My second point is that different societies have different practical needs, because the goal of education in a school is to make sure the children
going to that school become as well-educated and as fit to meet the challenges of their own life as possible. Not to make sure that all children everywhere in the world are stamped out in the same template. So while foreign language education may be a vital thing in some places, and a nice thing in all places, it could still not be a vital thing in
all places.
However, the contention that Americans don't really need to learn other languages in school is ludicrous on its face. Lack of it will lock people out of options and deprive them of skills (cognitive skills related to learning languages) that it is impossible to acquire later on if they are not practiced in childhood. Some exceptional people may be able to learn foreign languages as adults and even learn them well even if they never did study any before, but they are few and far between because of the way the language acquisition and retention mechanisms of the human brain work. However, if the US really does want to shoot itself in the foot in this regard, I expect they will. At the end of the day, it has virtually zero impact on my life, so in that sense I don't give a damn. I just happen to hate seeing such wasted potential.

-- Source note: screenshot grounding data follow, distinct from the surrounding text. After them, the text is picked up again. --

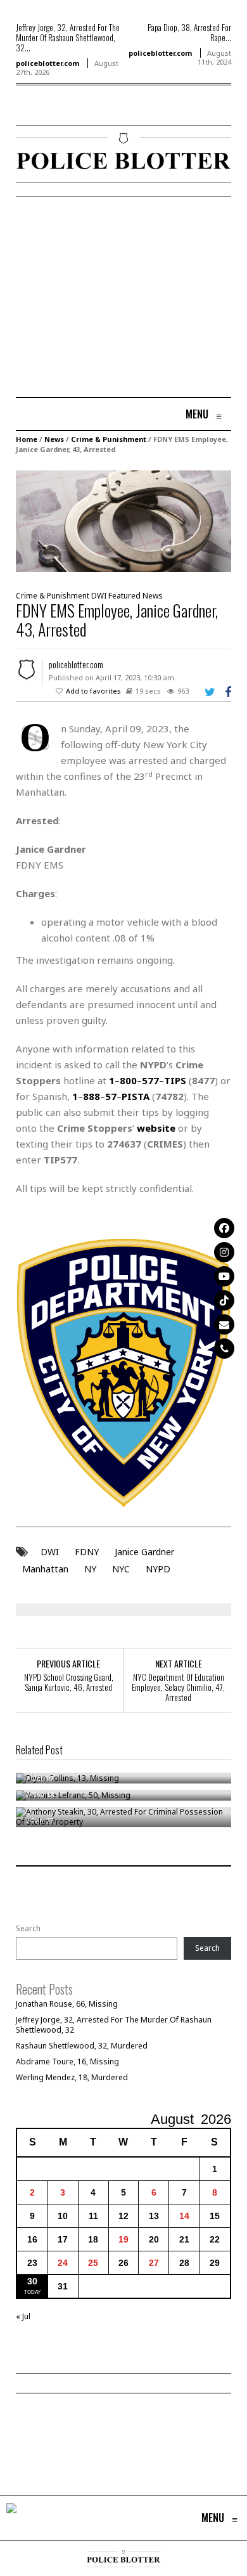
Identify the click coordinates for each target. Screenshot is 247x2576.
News (54, 439)
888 (91, 1096)
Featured (124, 595)
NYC (121, 1569)
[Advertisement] (122, 298)
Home (26, 439)
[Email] (224, 1324)
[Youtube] (224, 1276)
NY (90, 1569)
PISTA (135, 1096)
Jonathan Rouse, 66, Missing (67, 2003)
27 (154, 2263)
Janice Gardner (144, 1552)
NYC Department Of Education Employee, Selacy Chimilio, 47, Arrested (178, 1687)
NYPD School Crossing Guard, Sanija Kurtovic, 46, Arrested (68, 1682)
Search (28, 1929)
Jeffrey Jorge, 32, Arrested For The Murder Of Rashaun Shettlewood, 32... (68, 37)
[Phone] (224, 1348)
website (156, 1128)
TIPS (175, 1080)
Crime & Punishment (108, 439)
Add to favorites (93, 691)
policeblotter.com (47, 63)
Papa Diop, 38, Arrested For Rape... (189, 32)
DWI (98, 595)
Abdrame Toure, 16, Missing (67, 2061)
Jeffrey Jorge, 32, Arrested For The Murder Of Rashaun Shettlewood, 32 (114, 2024)
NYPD (158, 1569)
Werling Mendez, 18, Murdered (72, 2077)
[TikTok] (224, 1300)
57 (111, 1096)
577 (150, 1080)
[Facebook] (224, 1228)
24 (63, 2263)
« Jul (23, 2316)
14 (184, 2216)
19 (123, 2239)
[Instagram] (224, 1252)
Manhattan (45, 1569)
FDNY (87, 1552)
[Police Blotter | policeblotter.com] (11, 2518)
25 (93, 2263)
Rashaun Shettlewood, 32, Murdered (82, 2045)
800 (128, 1080)
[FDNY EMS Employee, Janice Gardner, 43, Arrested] (123, 520)
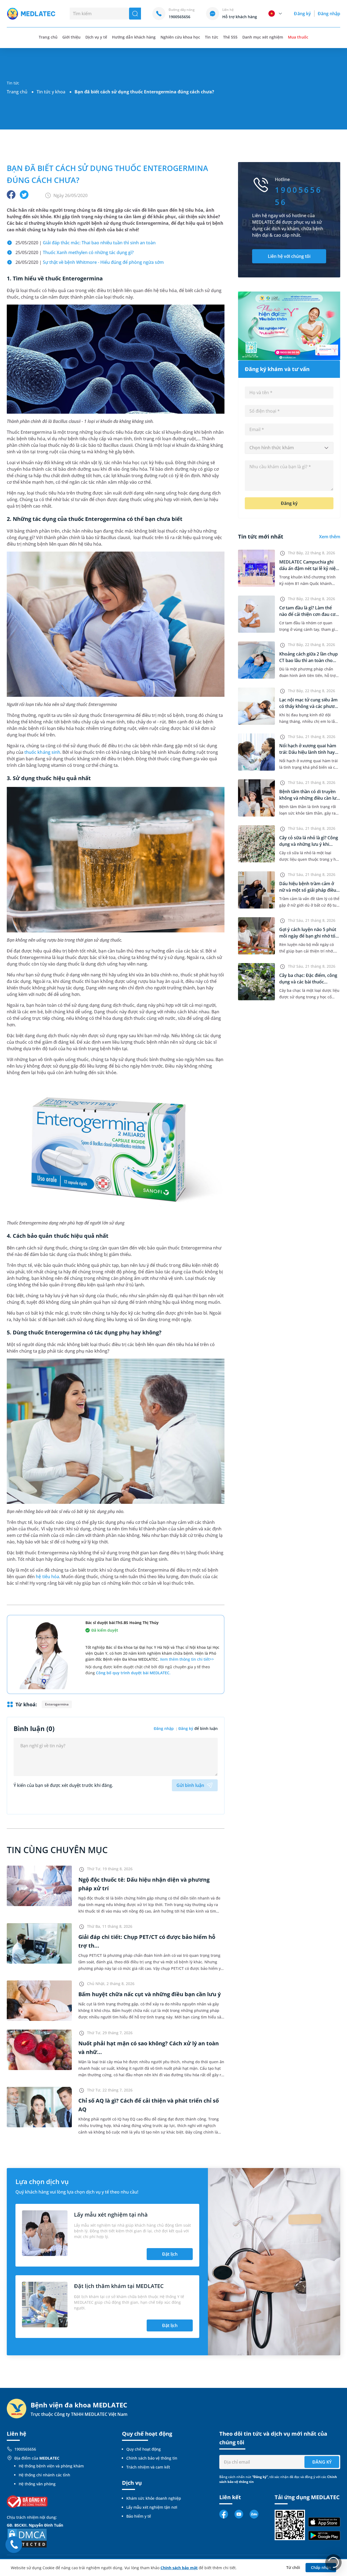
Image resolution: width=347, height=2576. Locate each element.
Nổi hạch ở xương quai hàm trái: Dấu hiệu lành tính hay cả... (307, 752)
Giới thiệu (71, 37)
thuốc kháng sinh (42, 752)
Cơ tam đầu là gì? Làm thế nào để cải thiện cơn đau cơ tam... (307, 614)
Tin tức (211, 37)
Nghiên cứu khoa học (180, 37)
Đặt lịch (170, 2254)
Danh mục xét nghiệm (262, 37)
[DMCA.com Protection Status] (27, 2537)
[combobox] (289, 448)
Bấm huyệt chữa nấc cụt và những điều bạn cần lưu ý (149, 1994)
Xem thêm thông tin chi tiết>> (187, 1659)
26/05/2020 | (89, 262)
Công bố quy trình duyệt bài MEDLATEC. (133, 1672)
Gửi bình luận (190, 1785)
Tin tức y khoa (51, 92)
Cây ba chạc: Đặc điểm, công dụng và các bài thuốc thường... (308, 981)
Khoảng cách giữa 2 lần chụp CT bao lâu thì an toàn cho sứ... (308, 660)
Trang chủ (17, 92)
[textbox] (289, 448)
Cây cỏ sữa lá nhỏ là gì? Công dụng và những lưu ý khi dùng (308, 844)
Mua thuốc (298, 37)
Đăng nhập (329, 14)
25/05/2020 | (85, 243)
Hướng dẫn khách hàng (134, 37)
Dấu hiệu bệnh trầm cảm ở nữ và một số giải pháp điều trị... (307, 890)
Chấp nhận (321, 2567)
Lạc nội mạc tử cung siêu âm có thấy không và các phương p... (309, 706)
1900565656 (25, 2449)
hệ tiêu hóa (47, 1577)
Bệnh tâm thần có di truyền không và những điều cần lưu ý (309, 798)
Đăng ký (302, 14)
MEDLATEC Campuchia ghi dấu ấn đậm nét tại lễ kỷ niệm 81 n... (309, 568)
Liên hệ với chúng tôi (289, 256)
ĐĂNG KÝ (322, 2462)
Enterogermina (57, 1704)
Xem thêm (329, 537)
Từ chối (293, 2567)
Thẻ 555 (230, 37)
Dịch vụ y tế (96, 37)
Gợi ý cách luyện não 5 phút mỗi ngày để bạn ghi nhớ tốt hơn (308, 935)
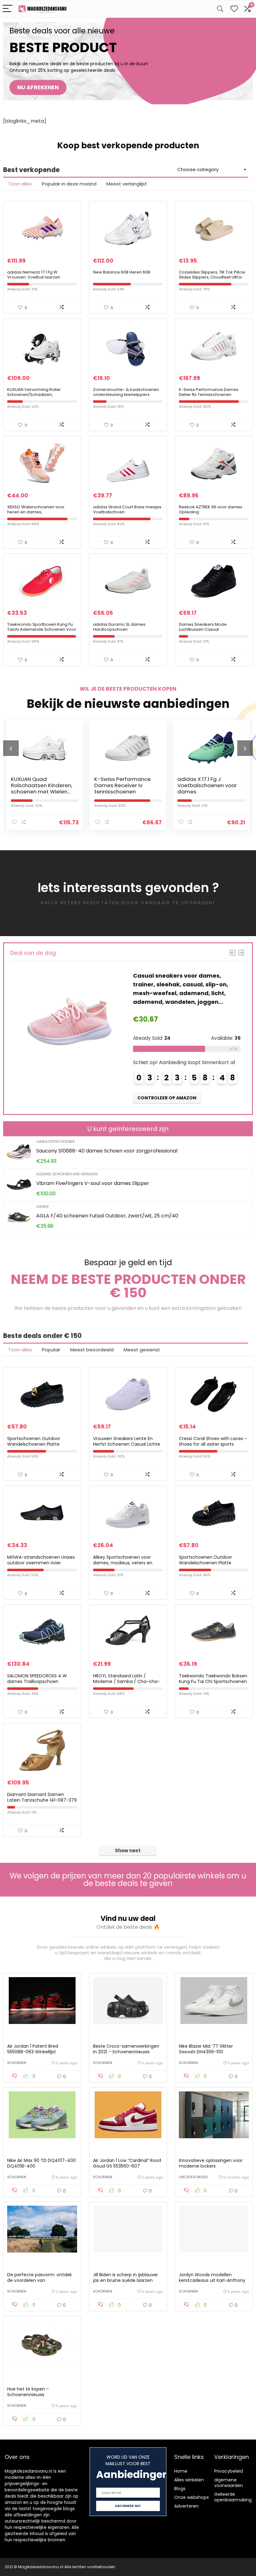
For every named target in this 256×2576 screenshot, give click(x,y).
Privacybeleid (228, 2471)
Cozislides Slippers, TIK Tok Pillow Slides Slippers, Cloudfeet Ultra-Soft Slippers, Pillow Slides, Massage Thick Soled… (212, 279)
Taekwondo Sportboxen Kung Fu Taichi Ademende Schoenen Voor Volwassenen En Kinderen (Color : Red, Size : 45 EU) (41, 631)
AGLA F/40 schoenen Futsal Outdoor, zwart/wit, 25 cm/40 (107, 1215)
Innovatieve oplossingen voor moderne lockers (211, 2163)
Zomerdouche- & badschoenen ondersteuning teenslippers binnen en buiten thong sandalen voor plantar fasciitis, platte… (126, 397)
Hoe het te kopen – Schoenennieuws (28, 2392)
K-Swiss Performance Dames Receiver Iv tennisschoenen (39, 785)
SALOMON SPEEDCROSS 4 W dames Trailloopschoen (37, 1679)
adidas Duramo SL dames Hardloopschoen (119, 626)
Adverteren (186, 2506)
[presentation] (11, 748)
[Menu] (7, 9)
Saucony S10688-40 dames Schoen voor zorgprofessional (106, 1150)
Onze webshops (191, 2497)
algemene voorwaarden (228, 2483)
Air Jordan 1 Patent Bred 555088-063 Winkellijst (32, 2049)
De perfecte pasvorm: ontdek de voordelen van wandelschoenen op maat (39, 2280)
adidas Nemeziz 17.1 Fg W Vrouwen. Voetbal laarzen (33, 274)
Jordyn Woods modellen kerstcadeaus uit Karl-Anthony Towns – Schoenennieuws (212, 2280)
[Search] (220, 9)
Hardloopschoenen (55, 1141)
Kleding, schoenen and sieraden (66, 1174)
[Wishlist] (234, 9)
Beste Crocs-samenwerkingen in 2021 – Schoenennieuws (126, 2049)
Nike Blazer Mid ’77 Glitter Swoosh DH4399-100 (206, 2049)
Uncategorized (193, 2176)
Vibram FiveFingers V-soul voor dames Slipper (92, 1183)
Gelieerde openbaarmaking (233, 2497)
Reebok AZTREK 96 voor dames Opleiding (210, 509)
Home (180, 2471)
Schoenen (16, 2062)
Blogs (179, 2488)
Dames (42, 1206)
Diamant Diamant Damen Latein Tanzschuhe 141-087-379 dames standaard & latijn (42, 1800)
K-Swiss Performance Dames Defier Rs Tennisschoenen (209, 392)
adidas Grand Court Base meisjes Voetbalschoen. (127, 509)
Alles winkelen (189, 2480)
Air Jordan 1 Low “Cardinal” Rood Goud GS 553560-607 (127, 2163)
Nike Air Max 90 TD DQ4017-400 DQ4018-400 (41, 2163)
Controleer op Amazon (166, 1080)
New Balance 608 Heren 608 (121, 272)
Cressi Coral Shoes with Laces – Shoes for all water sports (213, 1441)
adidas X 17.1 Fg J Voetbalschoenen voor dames (124, 785)
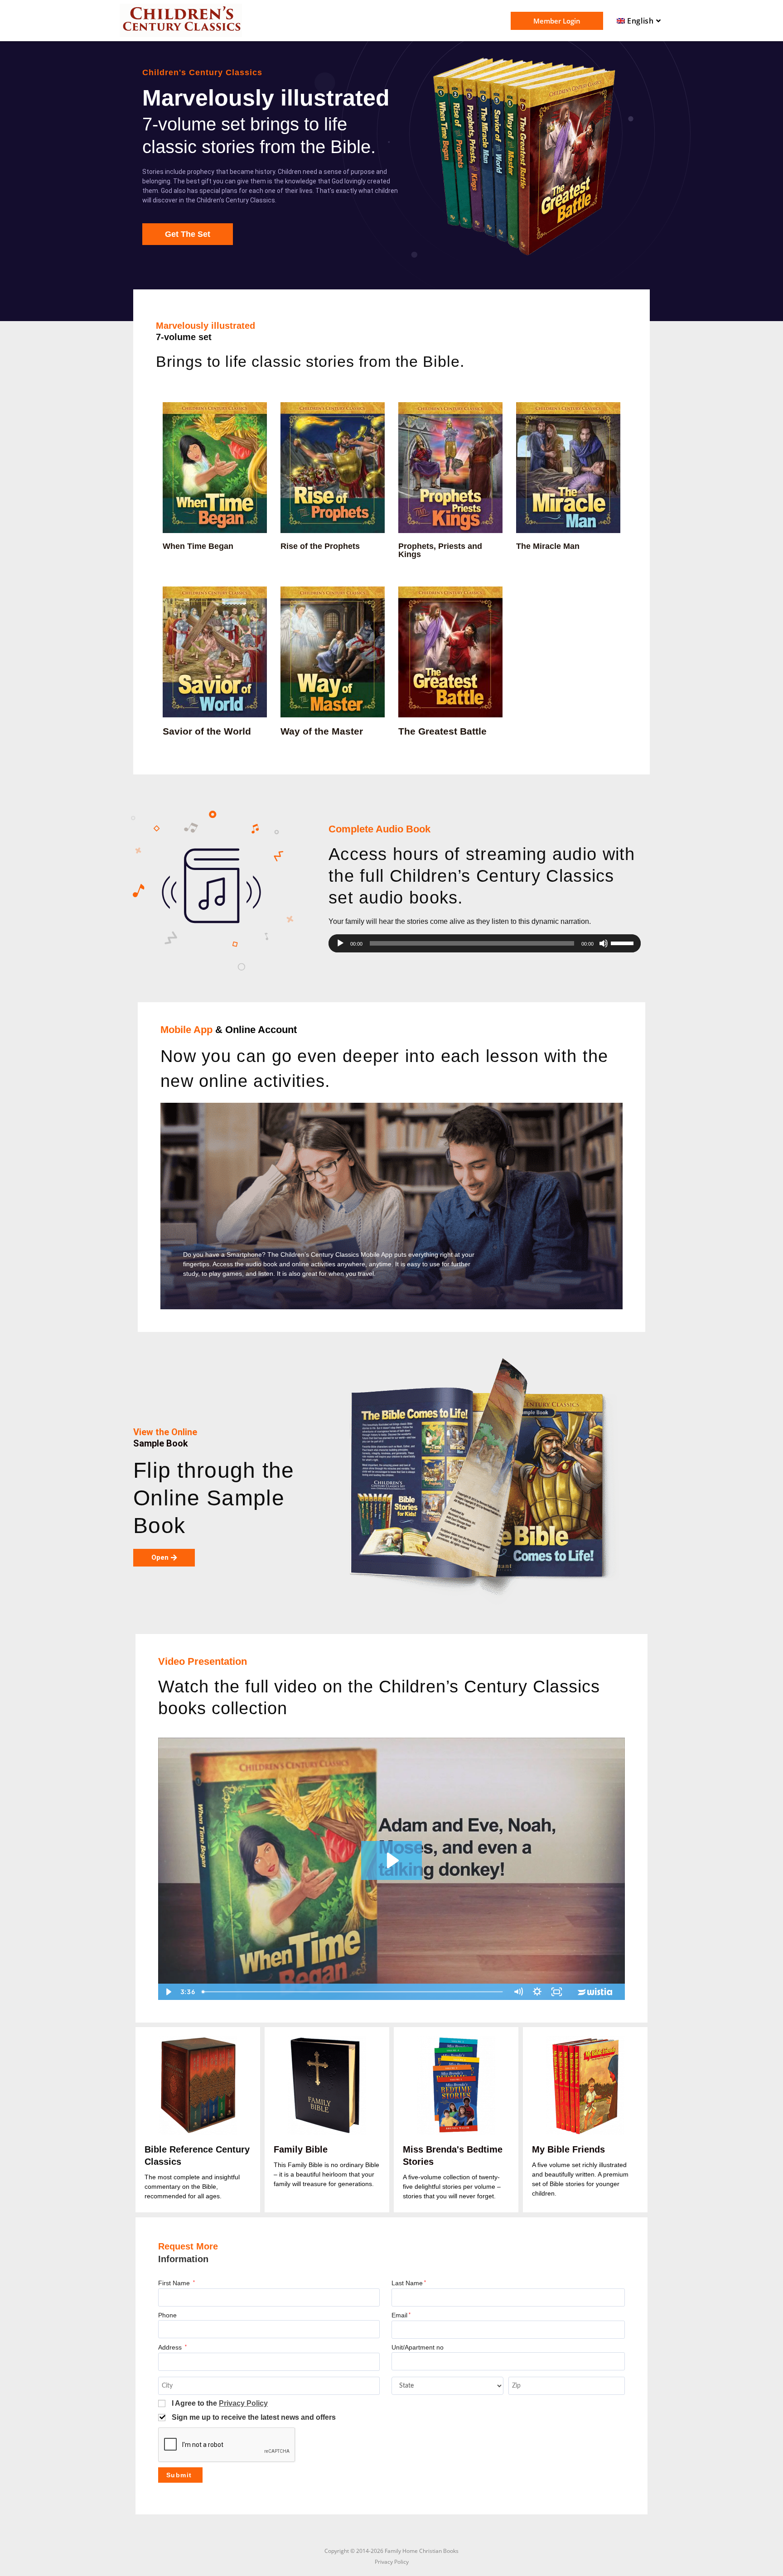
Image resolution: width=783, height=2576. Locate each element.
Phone (167, 2315)
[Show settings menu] (537, 1992)
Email (401, 2315)
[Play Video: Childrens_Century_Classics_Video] (391, 1860)
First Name (176, 2283)
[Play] (340, 943)
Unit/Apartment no (418, 2347)
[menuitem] (640, 21)
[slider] (623, 942)
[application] (485, 943)
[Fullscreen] (556, 1992)
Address (172, 2347)
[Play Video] (168, 1992)
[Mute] (603, 943)
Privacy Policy (243, 2403)
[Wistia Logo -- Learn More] (595, 1992)
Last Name (409, 2283)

I think the problem is that in terms of cognitive development, US foreign language education is overwhelmingly done
too late, in high school. By that time, the brain isn't finished developing but it's getting close, and the children have developed most of the bad academic habits they're ever going to have.
I got started on this relatively early because of the schools I attended- many did not.
At the same time, high school is also the only place where complex courses requiring abstract thought and serious background skills can be taught at all (i.e. chemistry or advanced history courses).
So there's a lot of different things all vying for time in the high schools, things we'd
like to teach but simply don't have the classroom hours to do. It would make far more sense to move the foreign language instruction to lower levels, but that raises its own problems and is contrary to some stupid customs I don't understand.